### 本演習の課題
(a) 次の(i)〜(iii)の記述が能満寺についての文章と合っているかどうかを判断しなさい。それぞれ「はい」か「いいえ」で答え、根拠となる本文の語句をそのまま引用すること。
(i) 能満寺の石段は91段ある。
(ii) 鐘楼門は文化十二年に建立された。
(iii) 戦争中に供出された梵鐘の代わりに、現在は新しい梵鐘が吊るされている。
(b) 能満寺についての文章に基づいて、次の問いに答えなさい。
(i) 石段下に立つ題目塔は、何年のものか。
(ii) 説明板によると、鐘楼門の平面の桁行は何メートルか。
(iii) 四脚門とは、どのような柱の構成をもつ門のことか。
(c) 能満寺についての文章を、最後の文の後から書き継ぎなさい。

### 抜粋テキスト
通りから長く急な石段が伸びています。
この辺りは急坂が続き、その坂のさらに上に「能満寺」はあります。

石段下に立つ正徳五年(1715年)の「題目塔」。
風化・摩耗もなく、300年も前のものとは思えません。
「南無妙法蓮華経 奉唱玄号 三万部成就」と刻まれています。

石段の途中から山門が見えてきます。
この石段は91段ありました。

石段を登ったところにある2基の題目塔。
いずれも風化が進んでいますが、左は文化十二年(1815年)のもので、「南無妙法蓮華経」
と読めます。
右は「寛永」の年号以外はほとんど読めませんが、かろうじて「部」という文字が読めますので、
奉唱供養塔なのではないでしょうか。


山門と見えたのは、堂々たる鐘楼門でした。
天保九年(1838年)の建立で、山門の上部は鐘楼となっています。
説明板には構造について詳しく書かれています。
「入母屋造り、銅板瓦棒葺の四脚門で扇棰の二軒、妻飾りは虹梁蟇股式である。
平面プランは桁行三・四八m、梁間三・四九mとし、主柱、控柱は円柱で、腰貫、
虹梁、台輪で結架し、柱上は和様の三手先斗栱をつけ、上層の回縁を支え、象鼻
を飾る。表側左右の柱を結ぶ虹梁の上部に頭貫、台輪、中央に三手先斗栱、梁蟇
を具える。上層は円柱に長押、台輪で結架し、周囲に回縁、和様の高欄がつく。
柱間には中央に双開扉、左右は格子窓とする。」(以下略)

四脚門とありますが、実際には六脚あります。
私の数え方に問題があるのでしょうか?
※この件についてメールをいただきました。
門柱が二本で、控柱が左右に二本ずつ、計四本あるものを四脚門と言うことが分かりました。
すっきりしました。ありがとうございました。(4/2記)
鐘楼部分の方が大きい造りになっていますが、吊り下げられた梵鐘の重みで安定を保つ
ように設計されています。
戦争中に梵鐘が供出された後は、梵鐘と同じ重量の石が吊るされているそうです。

### データ部分
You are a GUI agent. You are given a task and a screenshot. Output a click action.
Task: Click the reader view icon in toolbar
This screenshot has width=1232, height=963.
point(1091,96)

### 解答例
(a)
(i) はい:「この石段は91段ありました。」
(ii) いいえ:「天保九年(1838年)の建立で」
(iii) いいえ:「梵鐘と同じ重量の石が吊るされているそうです。」

(b)
(i) 正徳五年(1715年)
(ii) 三・四八m
(iii) 門柱が二本で、控柱が左右に二本ずつ、計四本ある門

(c)
一見とても不安定な建造物に見えますが、関東大震災にも、東日本大震災にも耐えた
ということは、よほど綿密な設計と丁寧な施工が行われたのでしょう。
「天保九年(一八三八)九月二十六世日温の時代に建てられたもので、棟梁は村内の
及川半兵衛であると伝えられ、同家の墓石に、次のように刻まれている。『当山鐘楼門者
師龍牙院日温聖人之再建而 棟梁者父円珠院誠貞日敬也 依修復料嘉永四年三月
金子拾両納之』」 (「多古町史 上巻 P900)
墓石に刻まれている嘉永四年は1851年、鐘楼門が建立されたのは天保九年(1839年)
ですから、半兵衛には建築後も修復の依頼があったのでしょう。
残念ながら及川半兵衛の記録は他に見当たりませんが、知られざる名工と言えるでしょう。
180年後の今も堂々と立つ鐘楼門を見たら、彼はどう思うのでしょうか。

境内左手の「稲荷神社」。


「能満寺」は山号は「勝栄山」。
日蓮宗のお寺で、天文五年(1536年)の開創とする説と、天正三年(1575年)とする
二説があります。
「多古町史 上巻」に記載されている開創に関する二説資料を紹介しておきましょう。
一つは明治初期の「寺院明細帳」で、
千葉県館下下総国香取郡東松崎村字戸ノ内
千葉県下安房国長狭郡小湊村誕生寺末
日蓮宗 能満寺
一、 本尊 釈迦牟尼仏
一、 由緒 当寺開山日運聖人コトハ安房国長狭郡小湊村平民正木左近太夫舎兄、
同国同郡同村誕生寺住職日境聖人ノ徒弟ニシテ日運ト云フ、天文五丙申年
(一五三六)四月当地方ニ来テ旧故妙正庵ト云フ之ニ付、天文五丙申年八月
九日一箇寺創立スト、只古老ノ口碑ヲ記載スルノミ 以上
一、 堂宇間数 本堂縦七間半横五間半、庫裡縦九間横五間
一、 境内坪数 千三百五坪持主能満寺
一、 境内仏堂 無之 建物鐘楼門縦二間横二間
一、 境内庵室 無之
一、 境外所有地 耕地段別壱町壱畝四歩
山林段別三反三畝廿八歩 (P899)
そしてもう一説は「過去帳」にある記述で、
「天正三年(一五七五)十一月当山開基勝栄院日運聖人、房州加茂日運寺ト当寺両寺一寺
也日運トハ房州正木大膳太夫也、正木左近太夫ノ舎兄也、御知行所松平左門殿領分加茂
日運寺ヨリ引キテ山ヲ開キシ寺号也、両山一寺ノ証文廿二世本山日明師御本尊ニ有也、同
廿四世映師ノ御証文別ニ有之、並ニ永聖ノ証文有之宝凾ニ収ム(両寺一寺ハ十代心常院
日行聖人迄続ク十一世要善院日円聖人当能満寺中興サル)」 (P899)
これらの資料では、開創年代の違い以外に、開創してしばらくの間は、房州加茂の日運寺と
「両山一寺」の関係であったという興味ある記述が見えます。

開放的な本堂のガラス越しに、ご本尊(?)が見えます。
失礼して一枚撮らせていただきました。

この手水盤は昭和12年に奉納されたものです。


境内の左手奥に昭和63年に建てられた「水子観音」があります。

墓地には、元禄、宝永、享保、寛保、寛政、文政などと記された古い墓石に交じって、
明治以降の新しい墓石も見えます。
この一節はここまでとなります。